The following reply was made to PR bin/40115; it has been noted by GNATS.

From: christos%zoulas.com@localhost (Christos Zoulas)
To: Aleksej Saushev <asau%inbox.ru@localhost>, gnats-bugs%NetBSD.org@localhost
Cc: gnats-admin%netbsd.org@localhost, netbsd-bugs%netbsd.org@localhost
Subject: Re: bin/40115: make(1) behaviour is inconsistent across parallel and 
ordinary builds
Date: Sun, 7 Dec 2008 10:16:19 -0500

 On Dec 7, 11:02am, asau%inbox.ru@localhost (Aleksej Saushev) wrote:
 -- Subject: Re: bin/40115: make(1) behaviour is inconsistent across parallel 
 
 | christos%zoulas.com@localhost (Christos Zoulas) writes:
 | 
 | >  This is not a bug. When -j is present, make tries to execute multiple
 | >  shell commands in a single shell instance for efficiency. This is not
 | >  very well documented in the man page, but -B gives a hint about it.
 | >  If you want to execute each line in its own shell process, use -B.
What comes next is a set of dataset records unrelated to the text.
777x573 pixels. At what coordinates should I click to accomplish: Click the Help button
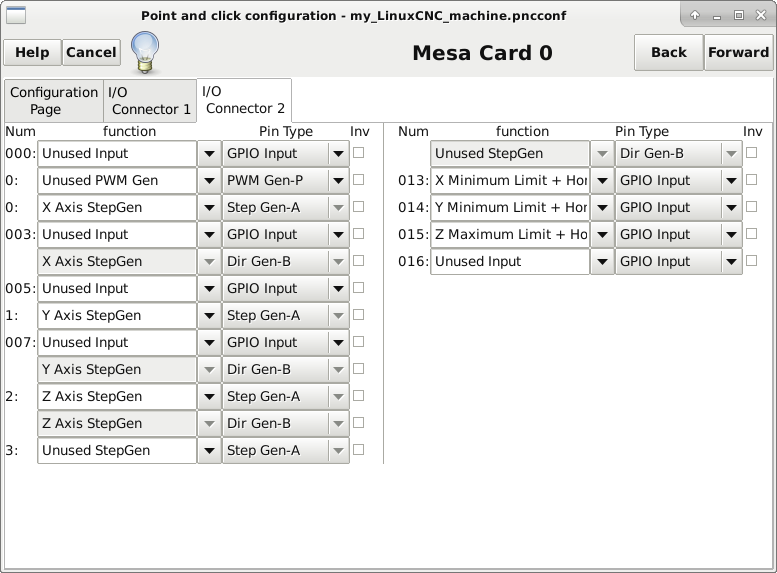click(32, 53)
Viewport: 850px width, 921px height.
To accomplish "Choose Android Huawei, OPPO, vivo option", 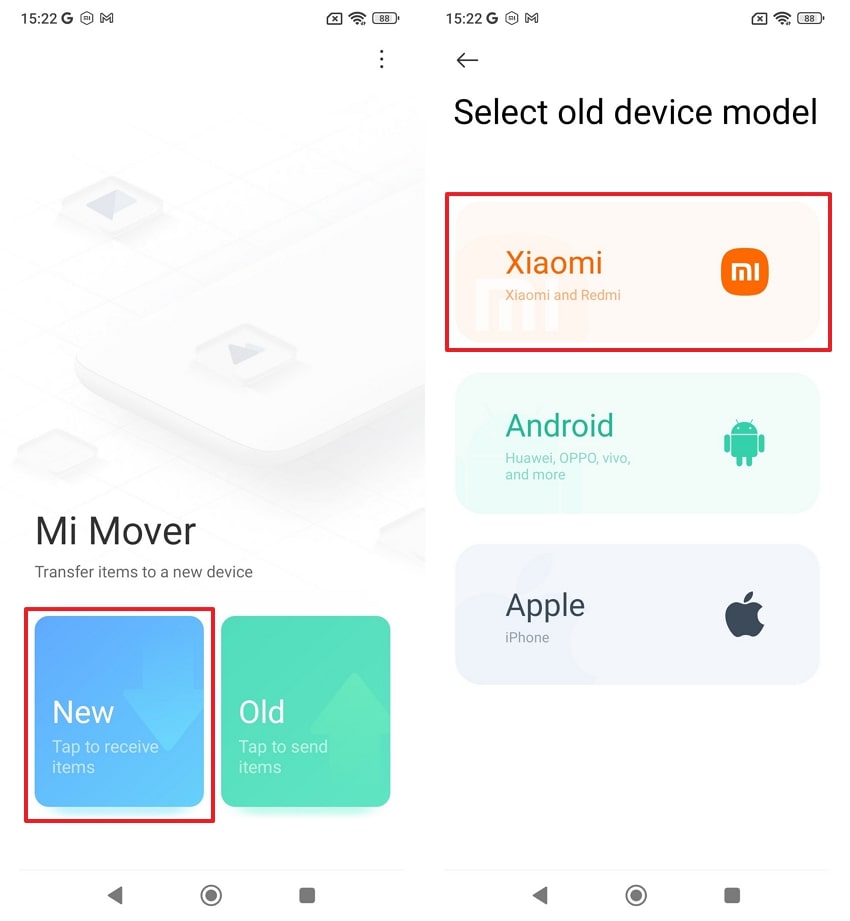I will (637, 443).
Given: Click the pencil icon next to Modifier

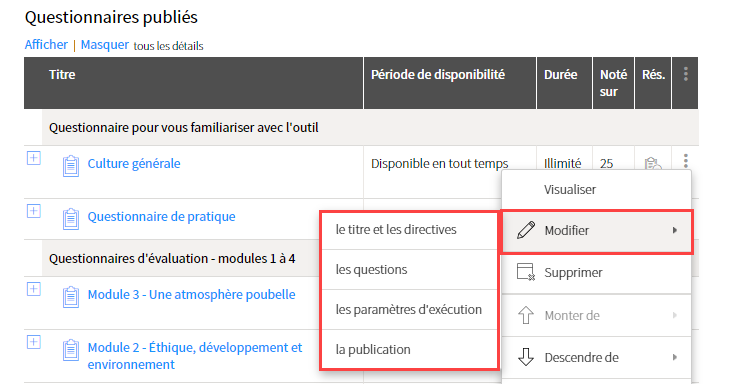Looking at the screenshot, I should point(526,230).
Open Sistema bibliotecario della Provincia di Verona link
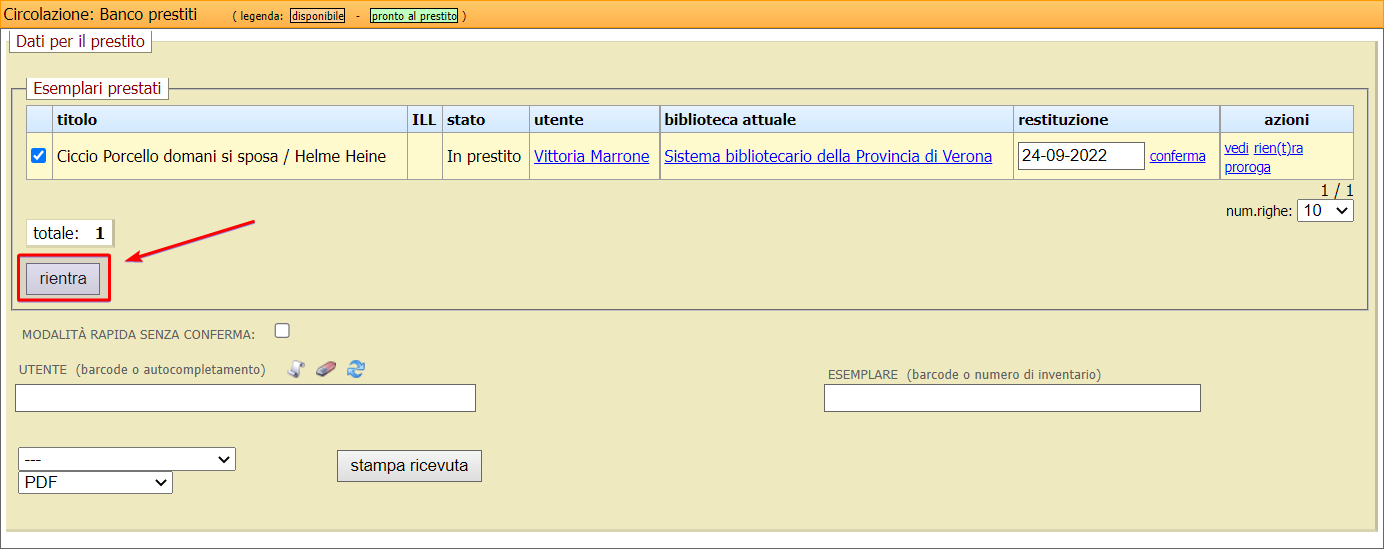 click(827, 156)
 | >  Most shell snippets that don't cd or chdir, benefit from the new way
 | >  of execution.
 | 
 | I'd rather say, it isn't documented at all. The respective parts read:
 | 
 | -B
 |    Try to be backwards compatible by executing a single shell per
 |    command and by executing the commands to make the sources of a
 |    dependency line in sequence.
 | 
 | -j max_jobs
 |    Specify the maximum number of jobs that make may have running at
 |    any one time.  Turns compatibility mode off, unless the B flag is
 |    also specified.
 | 
 | That "try to be backwards compatible by executing a single shell per
 | command" gives only a delicate hint, which is far from obvious. In my
 | opinion "-j" part should mention it explicitly: "All commands associated
 | with [particular? - fix style, please!] target are executed in single
 | shell invocation."
 | 
 | Why is it backwards compatible mode, which is on by default?
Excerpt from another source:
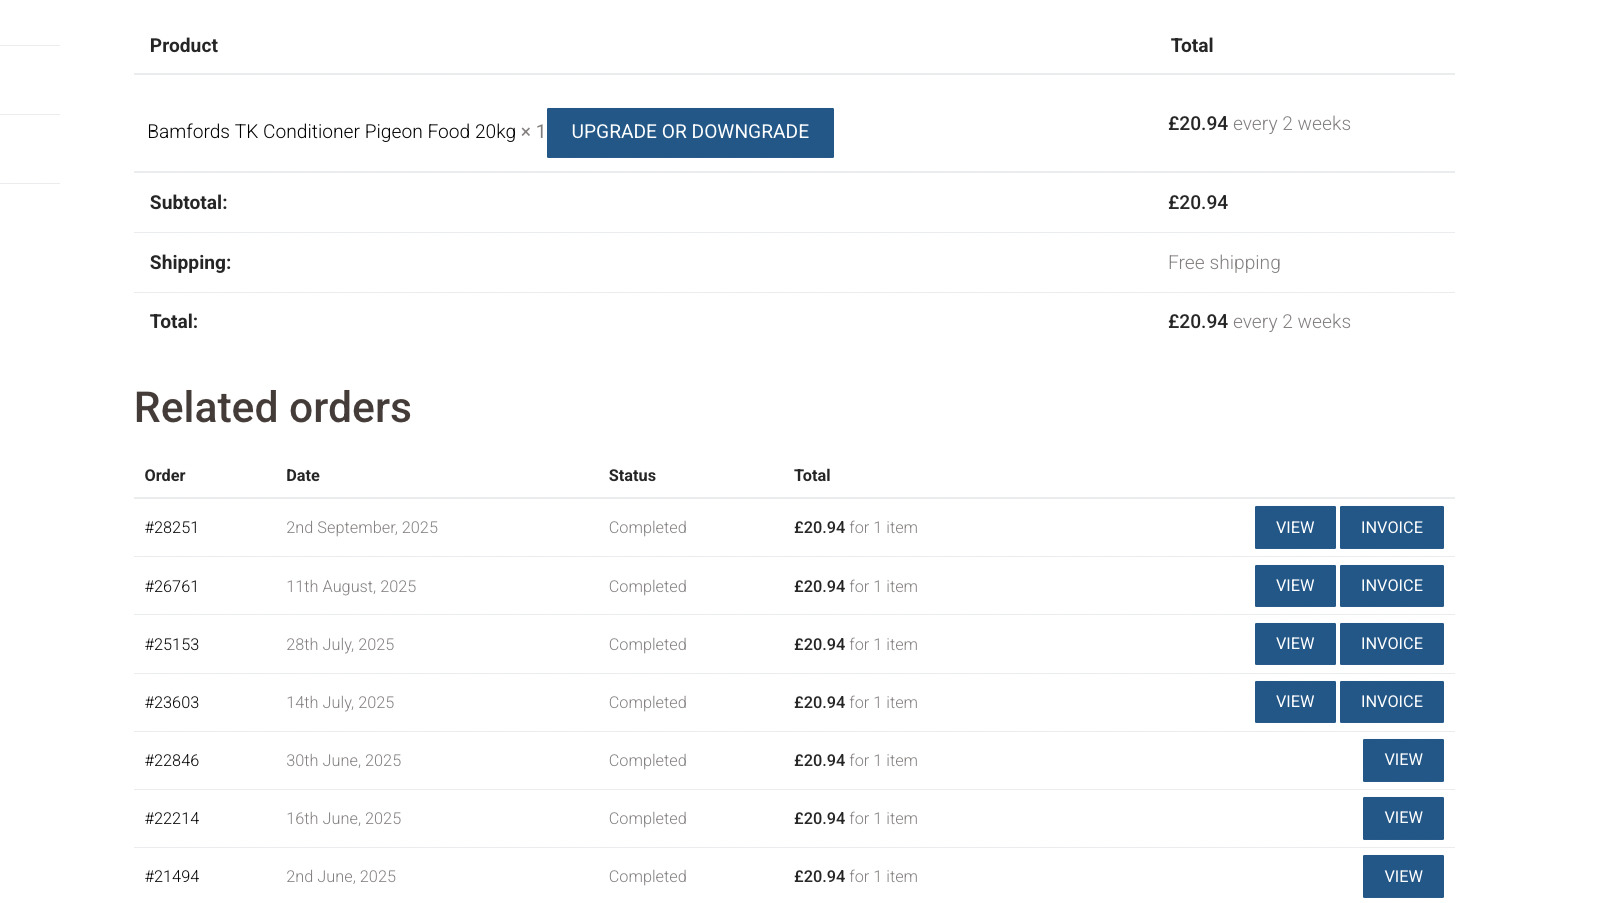View order #26761 details
1600x903 pixels.
(1294, 585)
 | Why don't make make run commands in single shell invocation
 | and request explicit backward compatibility? Does it break
 | too much code?
 
 pmake was the make front end used by Sprint. If -j was specified, make
 used "customs" a remote execution daemon to fork jobs on different
 machines. It would have been very inefficient and difficult to control
 to execute command by command on the remote system, so I guess they
 chose to execute all the commands for a specified target in one shot.